━━ AVAILABLE RECORDS

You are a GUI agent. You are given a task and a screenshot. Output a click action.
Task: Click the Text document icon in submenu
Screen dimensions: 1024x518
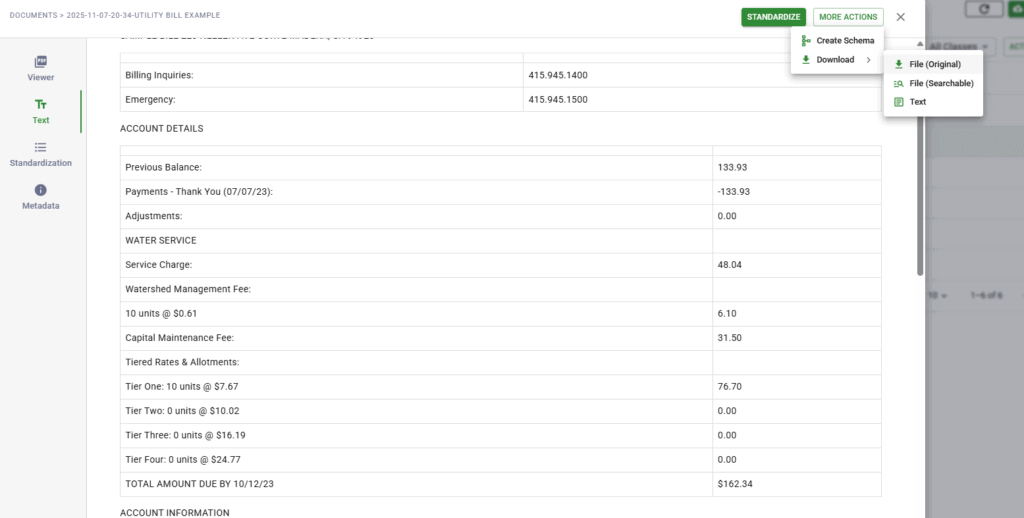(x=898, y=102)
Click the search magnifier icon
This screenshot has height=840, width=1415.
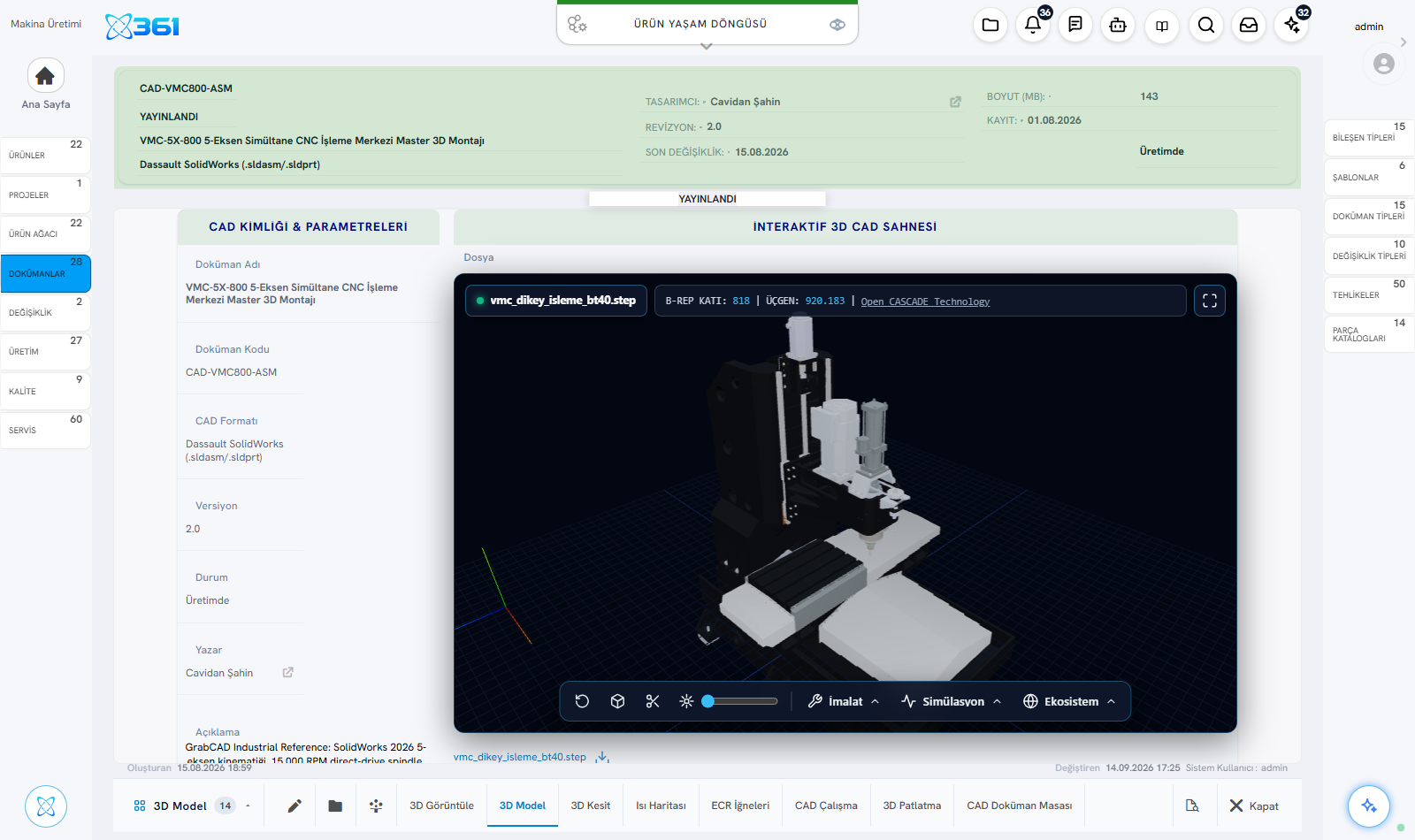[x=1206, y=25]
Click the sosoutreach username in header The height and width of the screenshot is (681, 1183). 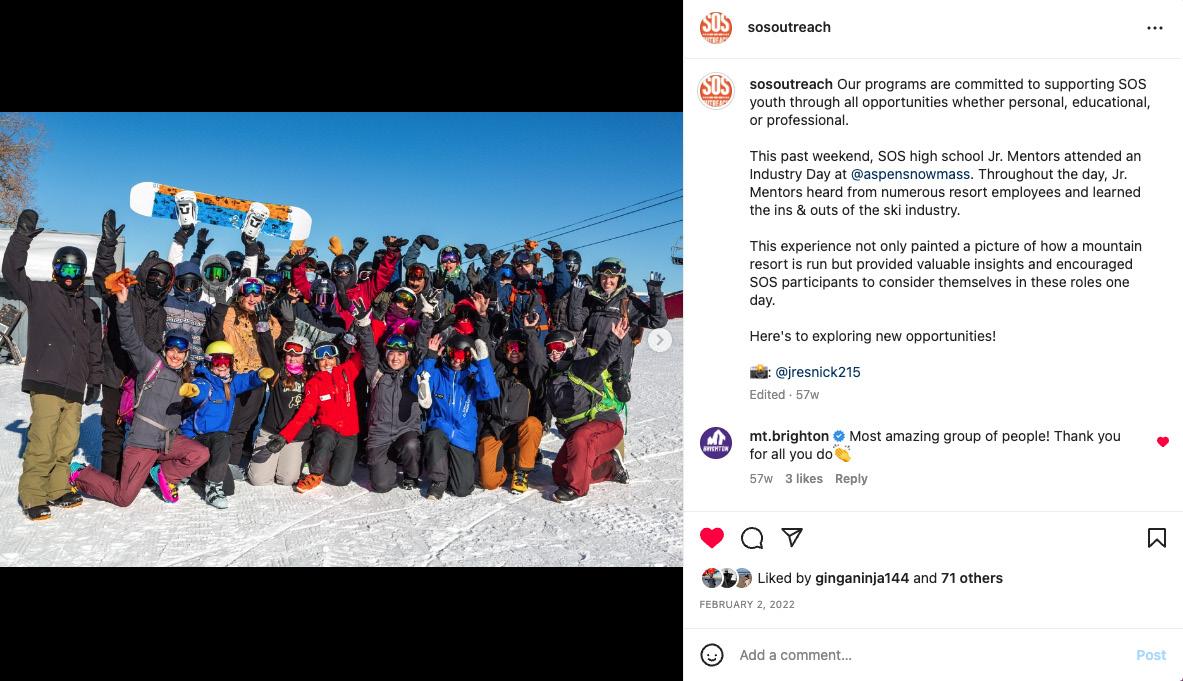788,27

━━━━

* **WORK INSTRUCTION**
Copy out, from the data above, every line holding the word "icon".

* **SOLUTION FOR THIS PROBLEM**
Task: Click the Text document icon in submenu
Click the search magnifier icon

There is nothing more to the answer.